考えてみれば、マトモな職員が相次いで職場に愛想を尽かして辞めていくなか、客が不幸になってはいけないと、我慢し続けたのだから我ながら馬鹿である。
医師にストップを言い渡されて、やっとギブアップ出来るのだから、一番自己管理のなってない。
上司には「まあしょうがないよね」と言った風に退職届を受理された。
しょうがないと思う程度には、私の状況も分かっていたとのことだが、改善できなかった、とのこと。
すんなりと受理してもらえて、特に揉めることもなく、荷物をまとめて職場を後にした。
もうちょっとサッパリ晴れやかに解放感で満ちるかと思ったけれど、そんなこともなく、何となくグッタリと呆けながら帰宅した。
そうして辞めてみて実感したのは、辞めたら心身共に身軽になって、すぐさま次に向けての行動に移れるかと思っていたものが、現実には、心身共にこれまでの我慢して蓋を押し付けていた疲労困憊が滲み出るように溢れ出して、それを回復するのに精一杯ということだった。

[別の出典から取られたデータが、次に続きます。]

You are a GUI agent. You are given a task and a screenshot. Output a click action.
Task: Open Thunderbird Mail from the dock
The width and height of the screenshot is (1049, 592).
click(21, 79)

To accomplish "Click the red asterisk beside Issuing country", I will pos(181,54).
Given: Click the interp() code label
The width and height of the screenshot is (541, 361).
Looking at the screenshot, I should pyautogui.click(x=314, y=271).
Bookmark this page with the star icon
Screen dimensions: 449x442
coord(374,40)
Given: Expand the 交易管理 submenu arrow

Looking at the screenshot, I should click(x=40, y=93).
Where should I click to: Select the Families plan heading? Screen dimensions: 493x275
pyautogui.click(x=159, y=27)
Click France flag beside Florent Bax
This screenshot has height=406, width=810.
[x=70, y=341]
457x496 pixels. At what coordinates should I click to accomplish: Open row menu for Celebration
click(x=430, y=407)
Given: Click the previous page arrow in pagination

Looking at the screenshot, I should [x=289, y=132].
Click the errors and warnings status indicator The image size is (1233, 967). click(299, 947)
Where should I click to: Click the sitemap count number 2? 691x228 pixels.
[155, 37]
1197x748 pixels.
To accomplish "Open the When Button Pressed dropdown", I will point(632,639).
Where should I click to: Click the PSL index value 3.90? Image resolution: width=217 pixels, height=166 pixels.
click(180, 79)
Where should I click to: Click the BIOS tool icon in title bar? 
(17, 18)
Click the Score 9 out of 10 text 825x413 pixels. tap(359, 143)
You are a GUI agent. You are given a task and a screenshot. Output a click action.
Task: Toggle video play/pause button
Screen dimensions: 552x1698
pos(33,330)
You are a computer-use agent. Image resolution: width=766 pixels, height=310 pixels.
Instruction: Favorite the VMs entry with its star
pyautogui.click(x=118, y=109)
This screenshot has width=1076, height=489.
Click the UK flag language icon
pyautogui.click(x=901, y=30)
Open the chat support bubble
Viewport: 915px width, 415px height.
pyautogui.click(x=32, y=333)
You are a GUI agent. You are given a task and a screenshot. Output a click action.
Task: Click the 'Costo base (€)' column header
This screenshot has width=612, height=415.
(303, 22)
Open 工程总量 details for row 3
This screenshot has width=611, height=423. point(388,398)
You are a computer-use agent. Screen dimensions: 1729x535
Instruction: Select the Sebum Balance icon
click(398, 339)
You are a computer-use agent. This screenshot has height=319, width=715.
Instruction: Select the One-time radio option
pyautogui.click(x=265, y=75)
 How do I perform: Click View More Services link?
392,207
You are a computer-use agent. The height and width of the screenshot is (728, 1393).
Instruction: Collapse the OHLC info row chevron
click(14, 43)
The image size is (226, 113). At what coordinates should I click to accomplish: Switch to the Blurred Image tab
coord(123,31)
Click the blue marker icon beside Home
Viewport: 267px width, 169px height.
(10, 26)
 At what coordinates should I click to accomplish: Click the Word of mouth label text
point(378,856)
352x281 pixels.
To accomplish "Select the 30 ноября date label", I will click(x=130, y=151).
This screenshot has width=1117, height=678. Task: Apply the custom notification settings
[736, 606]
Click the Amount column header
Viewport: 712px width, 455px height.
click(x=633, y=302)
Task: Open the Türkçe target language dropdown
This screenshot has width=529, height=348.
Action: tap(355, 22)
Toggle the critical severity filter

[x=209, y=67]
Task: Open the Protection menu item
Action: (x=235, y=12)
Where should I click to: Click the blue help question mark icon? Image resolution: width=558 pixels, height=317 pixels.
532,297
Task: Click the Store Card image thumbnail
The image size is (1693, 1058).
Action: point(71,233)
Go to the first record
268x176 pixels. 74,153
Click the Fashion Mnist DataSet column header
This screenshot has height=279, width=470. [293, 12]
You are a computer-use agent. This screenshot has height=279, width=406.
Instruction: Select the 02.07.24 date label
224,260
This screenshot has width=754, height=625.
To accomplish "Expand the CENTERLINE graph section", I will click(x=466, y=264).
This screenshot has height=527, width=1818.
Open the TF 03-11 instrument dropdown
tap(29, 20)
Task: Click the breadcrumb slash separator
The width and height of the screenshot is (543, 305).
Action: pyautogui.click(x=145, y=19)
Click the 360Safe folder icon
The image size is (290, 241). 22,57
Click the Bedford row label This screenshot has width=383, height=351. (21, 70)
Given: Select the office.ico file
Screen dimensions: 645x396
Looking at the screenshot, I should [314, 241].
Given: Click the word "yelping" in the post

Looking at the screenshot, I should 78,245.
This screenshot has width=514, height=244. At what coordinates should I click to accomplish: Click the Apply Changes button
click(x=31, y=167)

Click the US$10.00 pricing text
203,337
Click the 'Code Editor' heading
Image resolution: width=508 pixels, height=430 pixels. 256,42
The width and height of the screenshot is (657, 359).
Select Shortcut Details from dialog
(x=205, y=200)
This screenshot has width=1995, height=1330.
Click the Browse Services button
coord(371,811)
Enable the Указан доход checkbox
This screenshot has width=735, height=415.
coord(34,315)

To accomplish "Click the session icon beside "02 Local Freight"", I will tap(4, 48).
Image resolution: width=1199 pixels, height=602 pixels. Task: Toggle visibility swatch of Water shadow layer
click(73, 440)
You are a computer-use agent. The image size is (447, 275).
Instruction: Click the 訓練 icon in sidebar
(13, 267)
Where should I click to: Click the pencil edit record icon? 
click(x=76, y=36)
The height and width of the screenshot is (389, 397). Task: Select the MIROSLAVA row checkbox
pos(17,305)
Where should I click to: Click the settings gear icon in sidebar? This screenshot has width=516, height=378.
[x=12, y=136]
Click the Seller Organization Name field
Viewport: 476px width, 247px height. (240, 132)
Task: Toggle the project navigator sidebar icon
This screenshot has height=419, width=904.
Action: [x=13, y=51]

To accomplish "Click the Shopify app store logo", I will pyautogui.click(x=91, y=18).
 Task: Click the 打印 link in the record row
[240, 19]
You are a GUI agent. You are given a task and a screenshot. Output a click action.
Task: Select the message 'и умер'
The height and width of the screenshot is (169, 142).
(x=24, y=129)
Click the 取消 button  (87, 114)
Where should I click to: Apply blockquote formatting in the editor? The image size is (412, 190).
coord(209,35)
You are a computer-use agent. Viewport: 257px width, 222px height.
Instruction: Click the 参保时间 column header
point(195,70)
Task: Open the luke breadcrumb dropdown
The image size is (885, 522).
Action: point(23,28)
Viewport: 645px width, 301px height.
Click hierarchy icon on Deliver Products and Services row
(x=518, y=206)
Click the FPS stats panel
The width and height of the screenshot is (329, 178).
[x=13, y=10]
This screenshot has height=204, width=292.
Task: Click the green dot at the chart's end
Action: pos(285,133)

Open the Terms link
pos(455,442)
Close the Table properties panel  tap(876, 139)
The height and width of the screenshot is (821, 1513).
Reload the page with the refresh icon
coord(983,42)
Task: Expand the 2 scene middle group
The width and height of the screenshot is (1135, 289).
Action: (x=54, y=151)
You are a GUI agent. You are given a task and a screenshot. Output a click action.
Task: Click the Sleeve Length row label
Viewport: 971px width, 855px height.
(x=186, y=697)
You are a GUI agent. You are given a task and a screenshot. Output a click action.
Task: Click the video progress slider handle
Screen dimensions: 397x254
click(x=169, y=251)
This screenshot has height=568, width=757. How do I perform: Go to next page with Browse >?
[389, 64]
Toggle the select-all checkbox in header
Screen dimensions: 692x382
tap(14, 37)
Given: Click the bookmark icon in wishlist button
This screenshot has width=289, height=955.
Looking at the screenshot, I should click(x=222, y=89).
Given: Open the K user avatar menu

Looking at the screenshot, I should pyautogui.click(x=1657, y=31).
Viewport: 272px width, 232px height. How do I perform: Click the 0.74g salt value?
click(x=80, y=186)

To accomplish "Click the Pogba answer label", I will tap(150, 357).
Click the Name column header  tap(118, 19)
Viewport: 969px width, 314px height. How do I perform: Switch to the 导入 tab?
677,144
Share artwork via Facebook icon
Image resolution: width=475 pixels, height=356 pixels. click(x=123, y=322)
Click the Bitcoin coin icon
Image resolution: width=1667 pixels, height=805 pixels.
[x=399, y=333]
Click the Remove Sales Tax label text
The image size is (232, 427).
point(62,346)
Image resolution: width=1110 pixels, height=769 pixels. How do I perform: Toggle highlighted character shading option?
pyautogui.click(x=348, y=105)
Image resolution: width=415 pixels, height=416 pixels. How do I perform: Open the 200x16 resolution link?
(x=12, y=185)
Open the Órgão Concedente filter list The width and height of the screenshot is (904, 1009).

仕事をしていた時の緊張と興奮が引かないから、何かしなければ、という焦りだけは凄まじく、思考で溢れかえって滅茶苦茶になる脳味噌を薬で抑えながら、それでも駆け出しそうになる自分。
けれども、身体はグダグダに疲れているから、顔色が土紫色になって浮腫みでパンパンになりながら、それでも心は焦って「何をしなければ、これをしなければ」と思考だけが先走って、でも身体は追いつけなくて更に焦っての悪循環に陥った。
頭だけは冴え冴えと興奮状態で休めず、余計に回復が遅れてしまう。
こんなにボロボロになっていたのに、なんで我慢して職場に居たのか。
渦中に居る時は、自分がボロボロなのも自覚できなかったが、いざ辞めてみたら、自分のボロボロ具合が顕著に感じられた。
医者に止められなかったら、ボロボロを更にズダボロにして働き続けていたのだろうか。
自身の「NO」に気づけないと言うのは、生きづらいとか何だとか言う前に、ハード面である身体と言うガワをダメにしてしまうんだなぁと、今更ながらに思った。
精神論とか根性論とかそう言う前に、ガワがダメになったら駄目なのだ。
ガワを壊すような我慢は美徳ではない。
大局を見よ。
一時の根性論のせいで、死ぬまで使い続ける身体を駄目にするのは馬鹿なのだ。
それにしても、いざ休もうとすると「休み方」が分からない。
寝転がってボケっとして良い状態でも、脳味噌があちらこちらと色々なことを考えてしまう。
何ならポンとアイデアが浮かんで、「ああ、これをしなければ」と脈絡なく動こうとするから、家の中も頭の中もしっちゃかめっちゃかである。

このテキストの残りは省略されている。